Tamizharasan
Tamizharasan

Reputation: 293

How to improve query performance with order by, group by and joins

I Had a problem with order by when joins multiple tables which have millions of data. But I got solution as instead of join with distinct use of EXISTS will improve performance from the following question

How to improve order by performance with joins in mysql

SELECT
   `tracked_twitter` . *,
   COUNT( * ) AS twitterContentCount,
   retweet_count + favourite_count + reply_count AS engagement 
FROM
   `tracked_twitter` 
   INNER JOIN
      `twitter_content` 
      ON `tracked_twitter`.`id` = `twitter_content`.`tracked_twitter_id` 
   INNER JOIN
      `tracker_twitter_content` 
      ON `twitter_content`.`id` = `tracker_twitter_content`.`twitter_content_id` 
WHERE
   `tracker_twitter_content`.`tracker_id` = '88'
GROUP BY
   `tracked_twitter`.`id` 
ORDER BY
   twitterContentCount DESC LIMIT 20 OFFSET 0

But that method solves if I only need the result set from the parent table. What if, I want to execute grouped count and other math functions in other than parent table. I wrote a query that solves my criteria, but it takes 20 sec to execute. How can I optimize it ??.

Thanks in advance

Upvotes: 1

Views: 907

Answers (1)

War
War

Reputation: 8628

Given the query is already fairly simple the options I'd look in to are ...

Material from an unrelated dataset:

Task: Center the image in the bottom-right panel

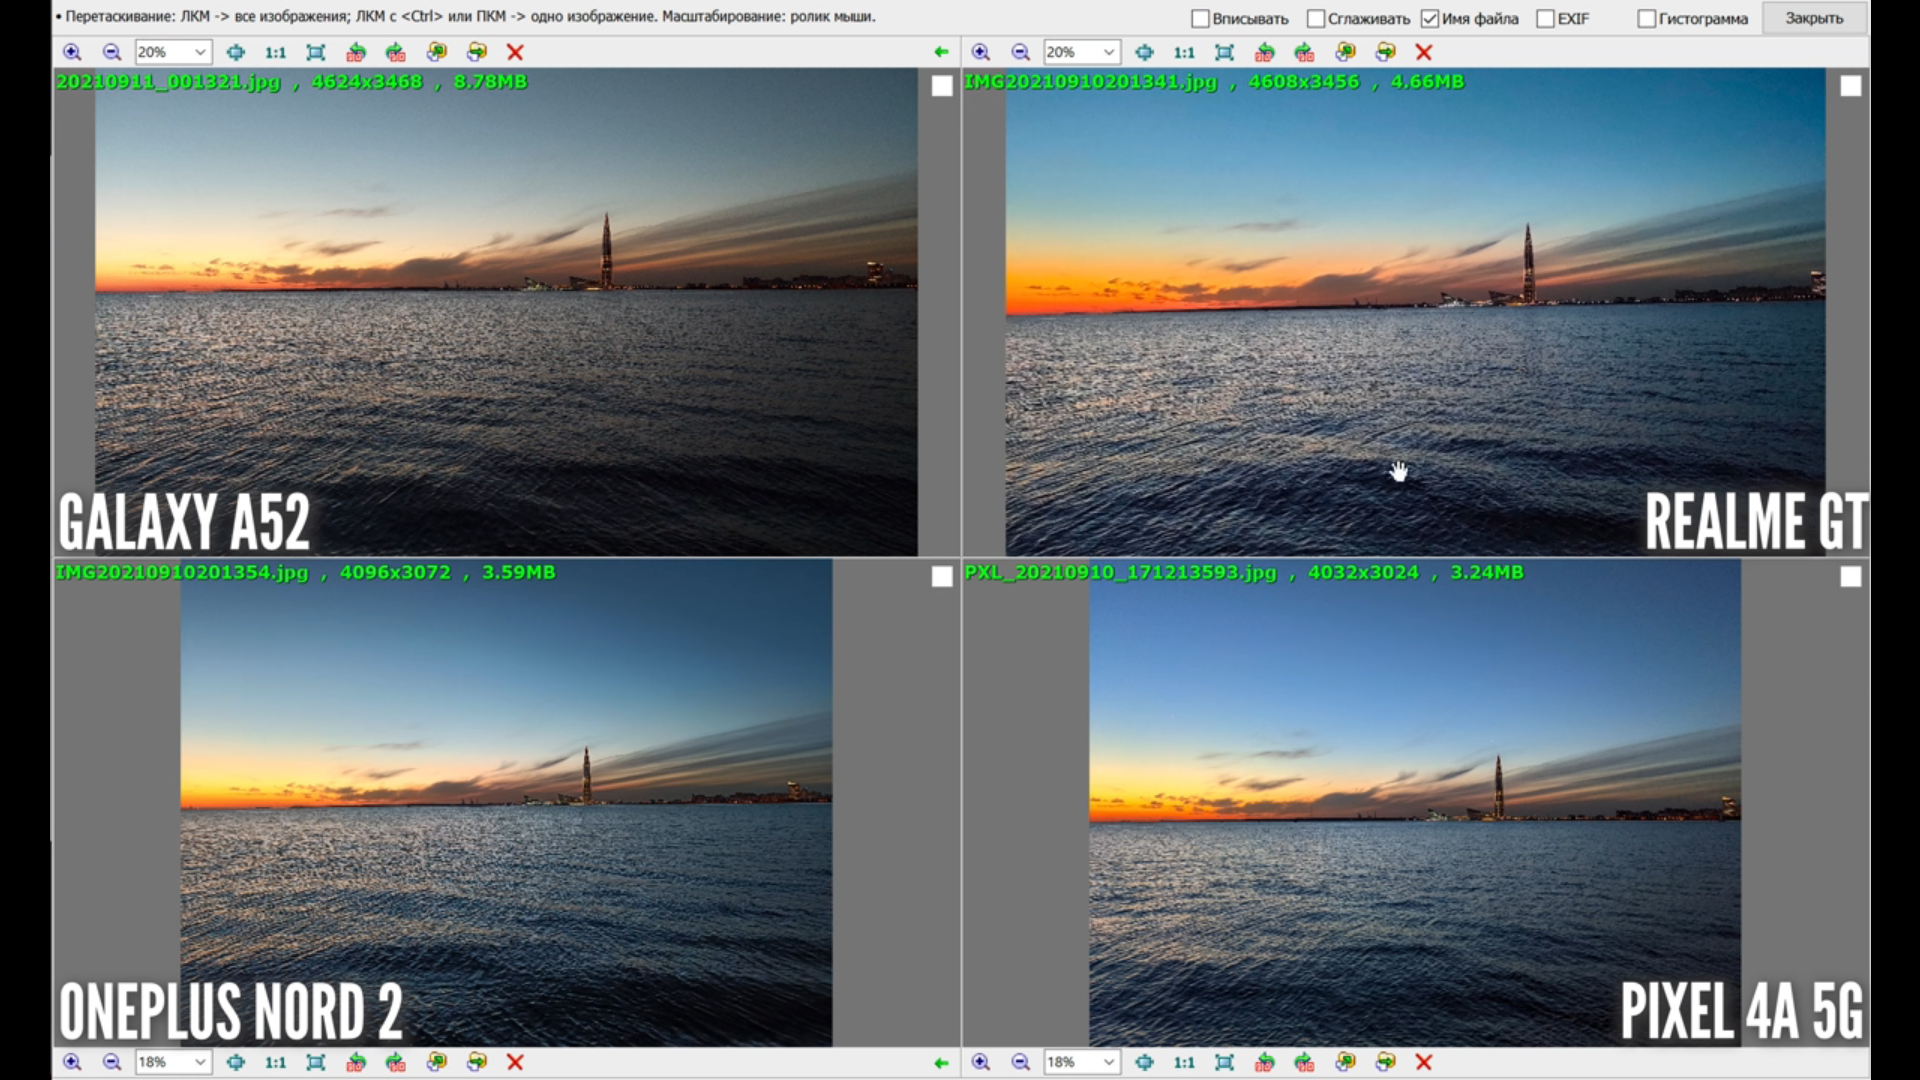Action: [x=1144, y=1062]
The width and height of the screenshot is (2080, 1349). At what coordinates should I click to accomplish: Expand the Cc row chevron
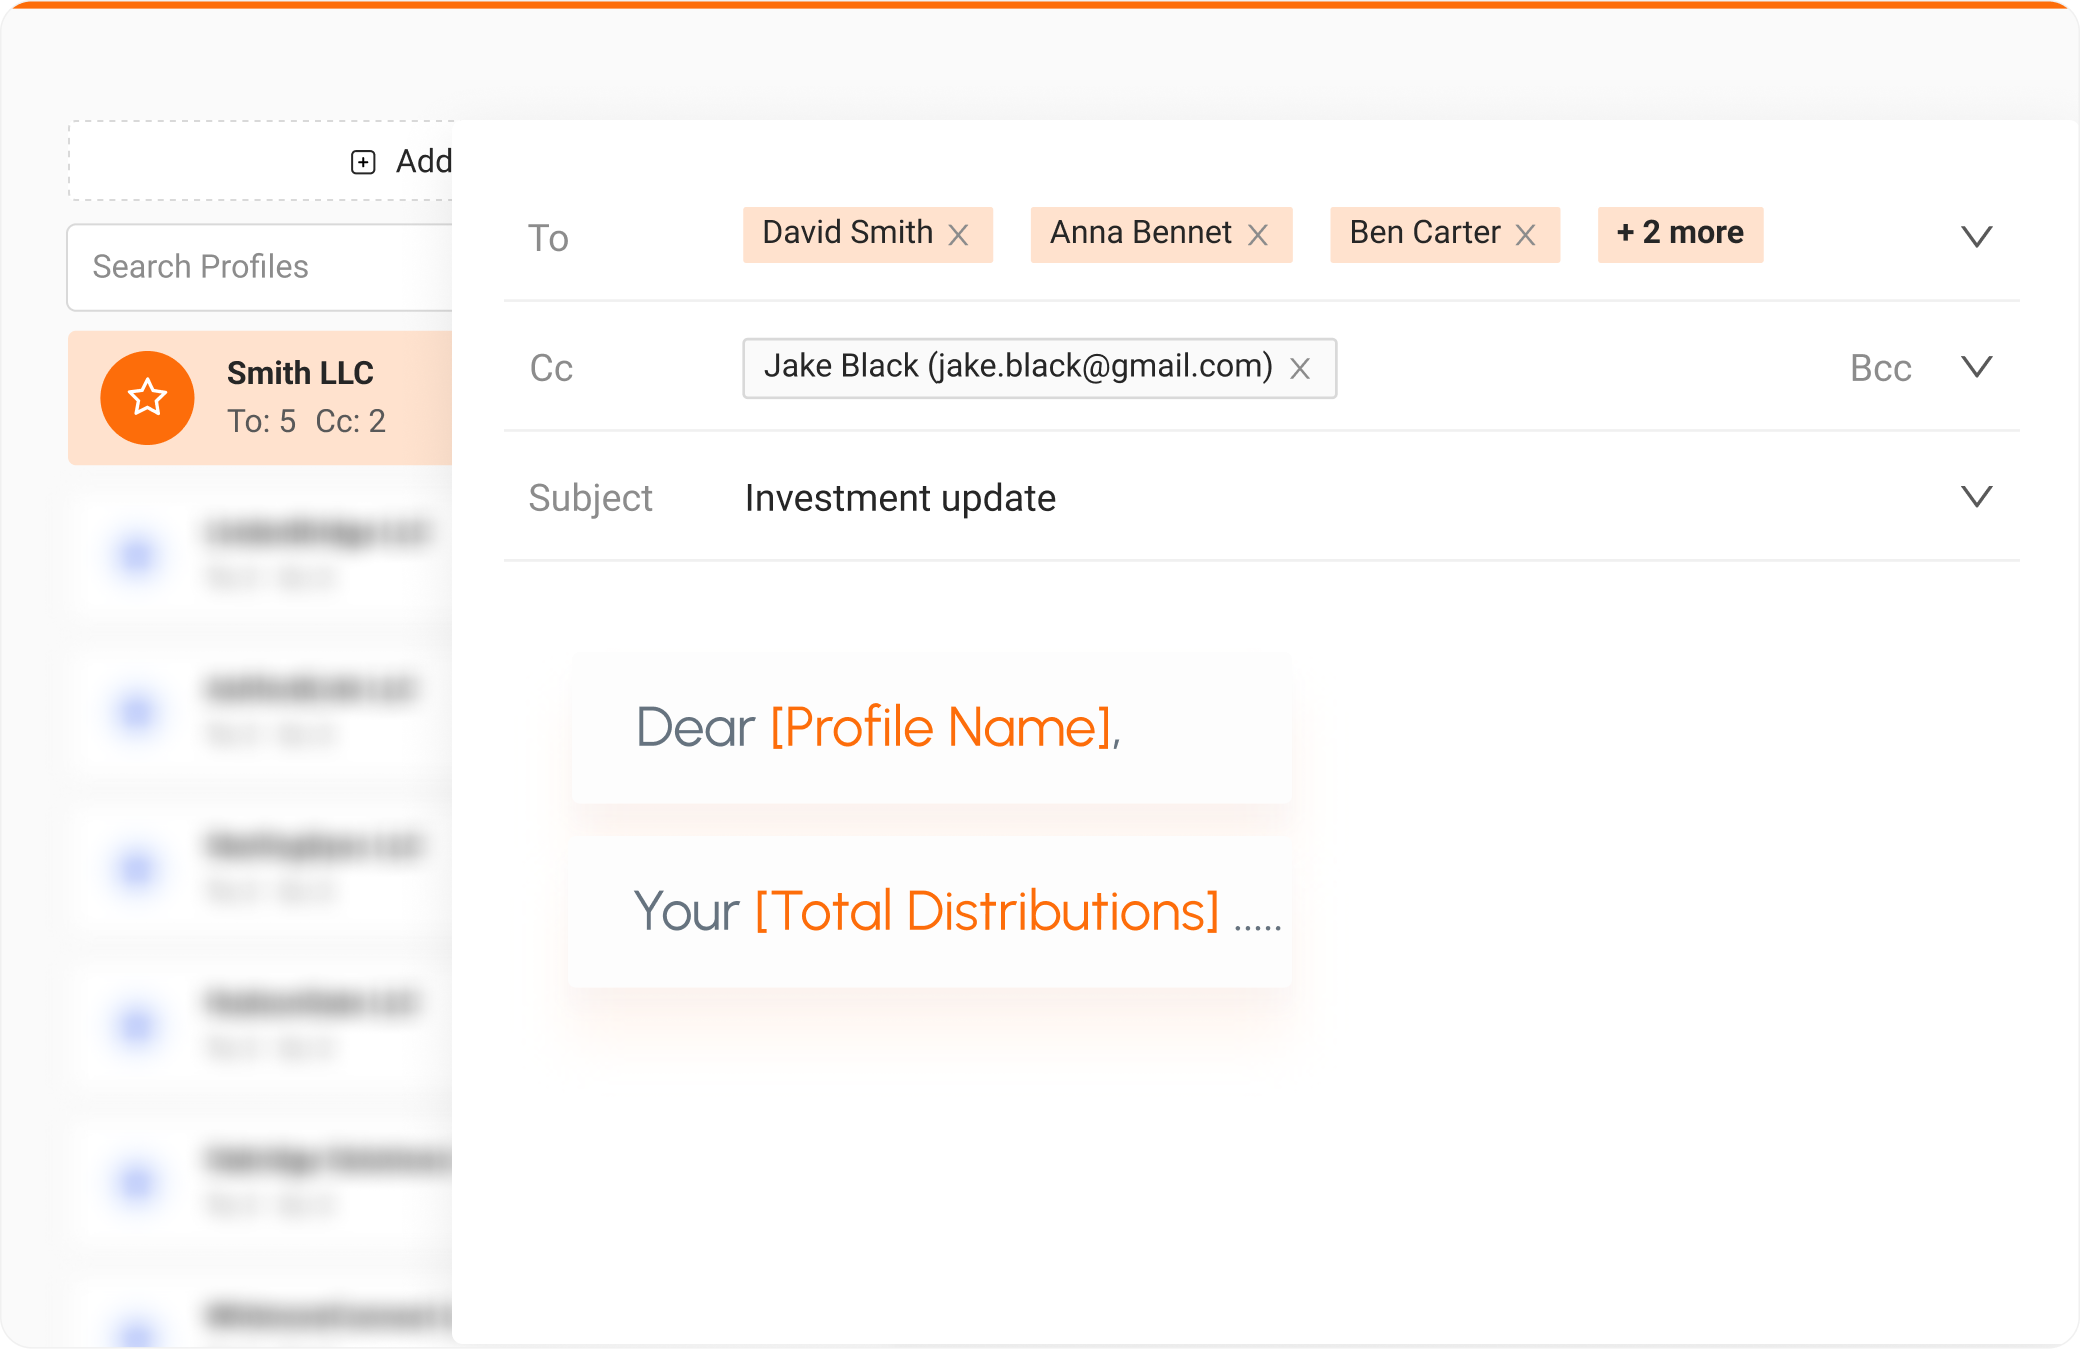coord(1976,367)
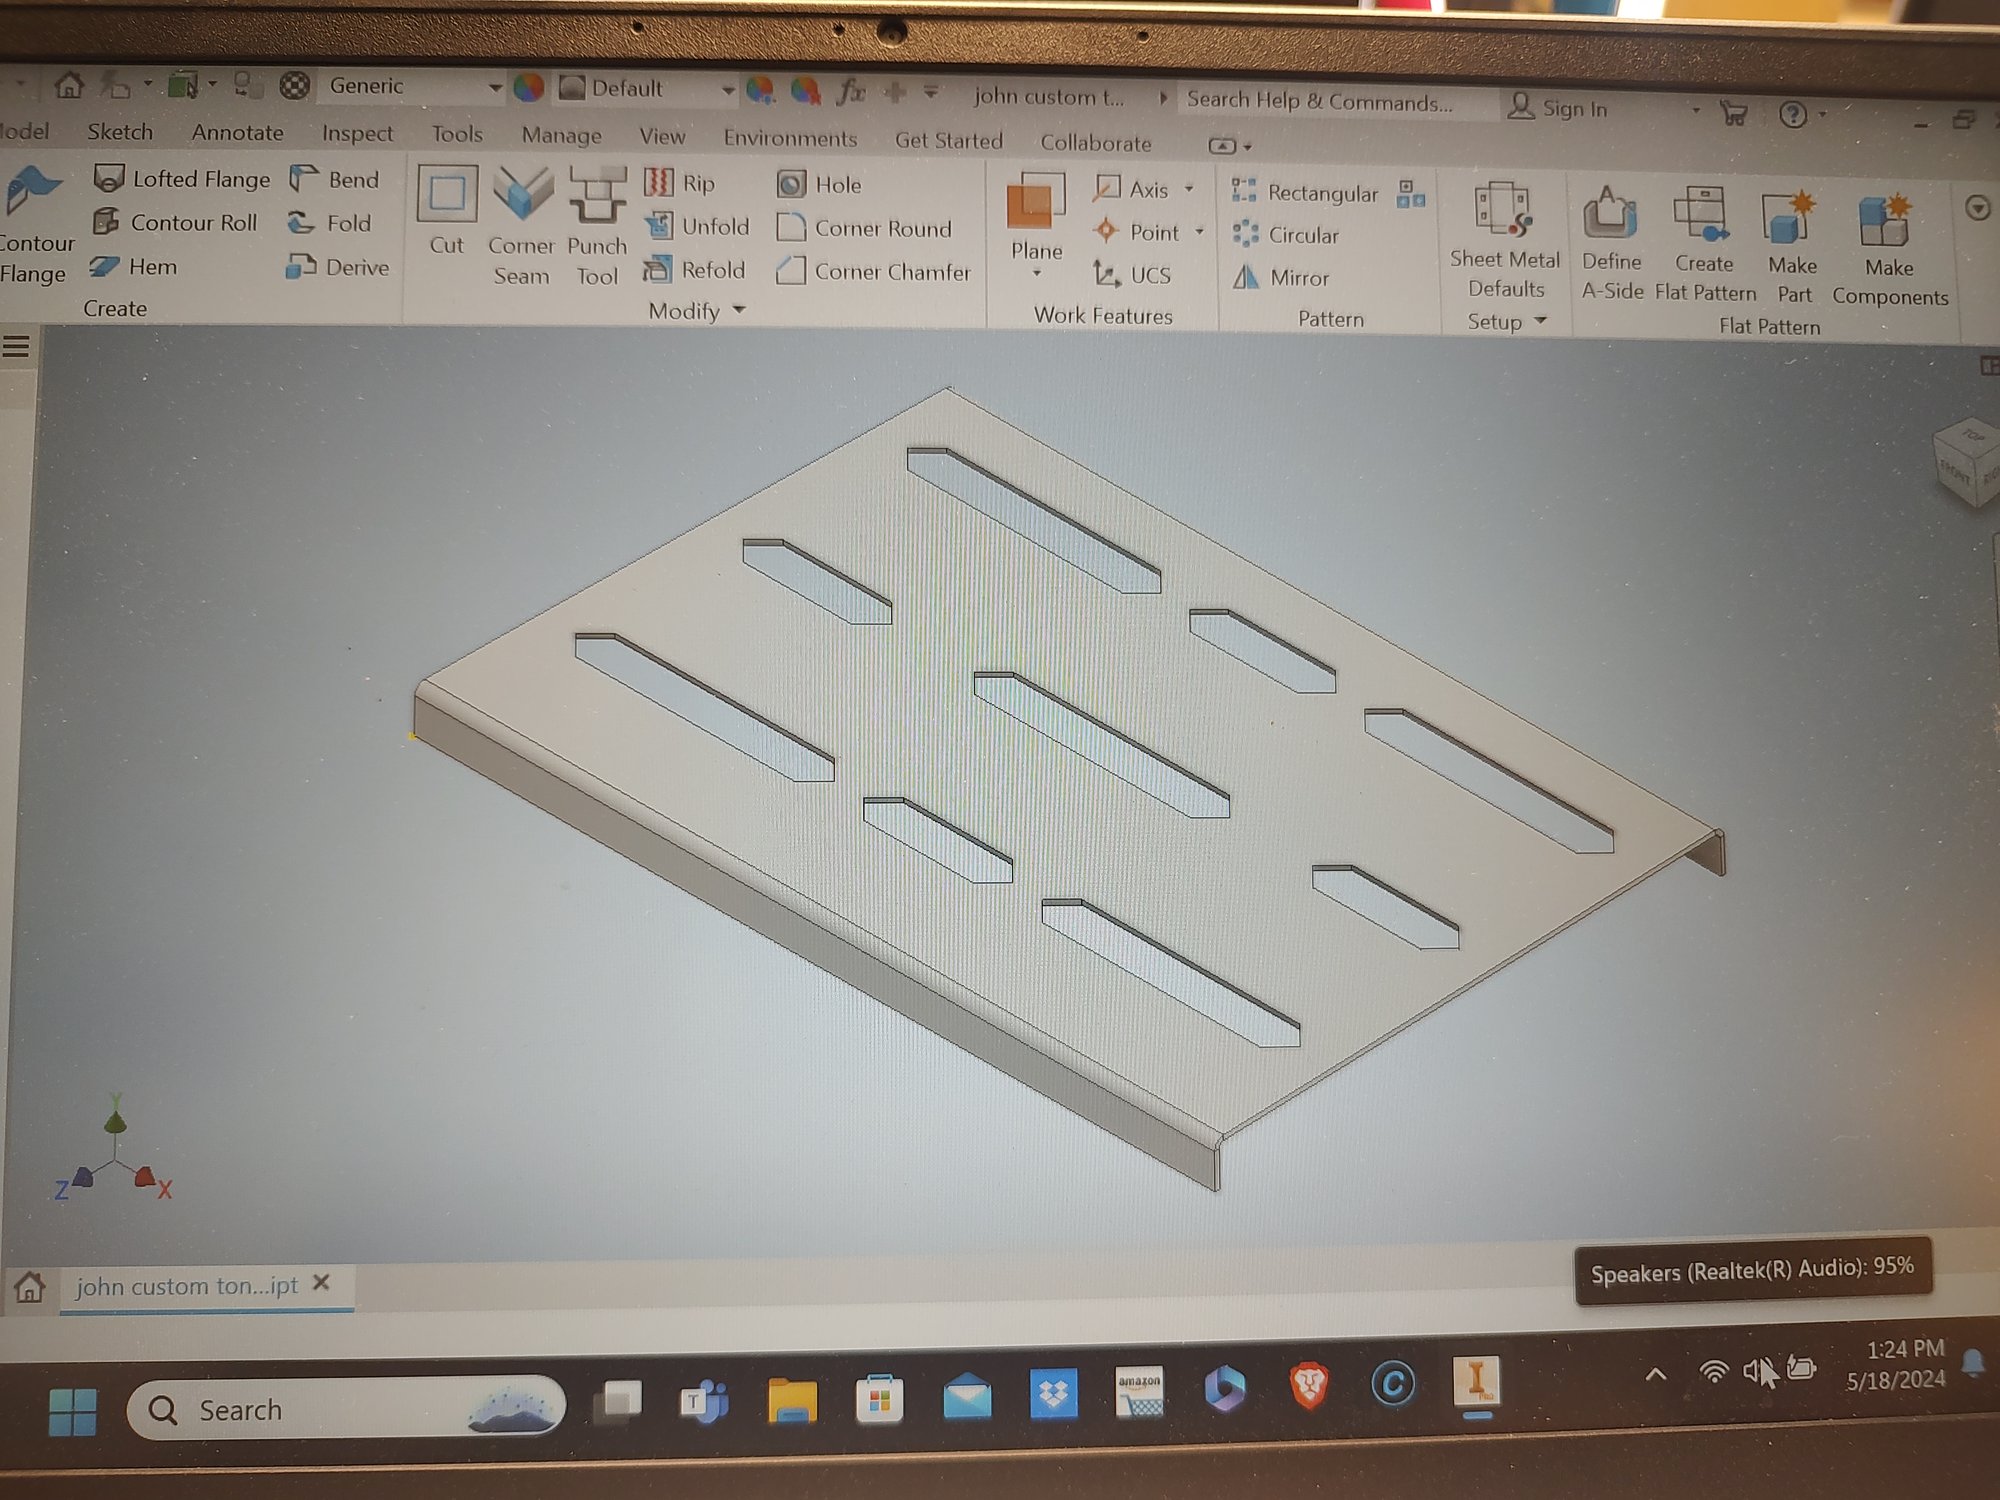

  • Execution plan (to find any missing indexes you could add)
  • caching (to ensure SQL already has all the data in ram)
  • de-normalisation (to turn the query in to flat select)
  • cache the data in the application (so you could use something like PLINQ on it)
  • Use a ram based store (redis, elastic)
  • File group adjustments (physically move the db to faster discs)
  • Partition your tables (to spread the raw data over multiple physical discs)

The further you go down this list the more involved the solutions become. I guess it depends how fast you need the query to be and how much you need your solution to scale.